These issues should be assessed by the appropriate therapist and “individualized” management solutions offered (neurologists, GPs, nutritional therapists, physiotherapists, osteopaths, psychologists, speech therapists, ophthalmic specialists, pain specialists (anaesthetists) and others - as indicated).


Aspects of Nutritional Therapy

The neuro-degenerative diseases, including Multiple Sclerosis, appear to be characterised by the following cellular aspects, which are of special interest in Nutritional Therapy.

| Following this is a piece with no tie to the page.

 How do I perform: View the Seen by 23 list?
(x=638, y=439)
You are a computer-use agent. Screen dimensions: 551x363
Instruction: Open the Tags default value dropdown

  • Inflammation on a cellular level
  • Free Radical damage - destabilizing of cell membranes
  • Mitochondrial insufficiency – compromised energy production
  • Nutritional deficiencies
  • Detoxification problems


All of these aspects can be checked by contemporary biochemical tests, which the Nutritional Therapist is obliged to use in order to devise a “personalized”, scientifically-based nutritional support program for the person with MS. “One size does not fit all!”

If a person were to be “analyzed” in a laboratory, all that would emerge would be a bag of salty soup – for we are “made” from purely nutritional factors! These are proteins, carbohydrates, fats, vitamins, minerals and water! Excesses or deficiencies of these factors in our cells can contribute to lack of wellbeing and disease states. Each nutrient plays a role in the function of cells and organs.
In MS, the condition of the myelin sheath is affected and the levels of the specific nutrients which support it need to be assessed and any deficiencies addressed.
However, nutrients which are important in other metabolic functions within the body also need to be assessed. General health (as well as that of the myelin sheath) needs support so as to optimize functional health.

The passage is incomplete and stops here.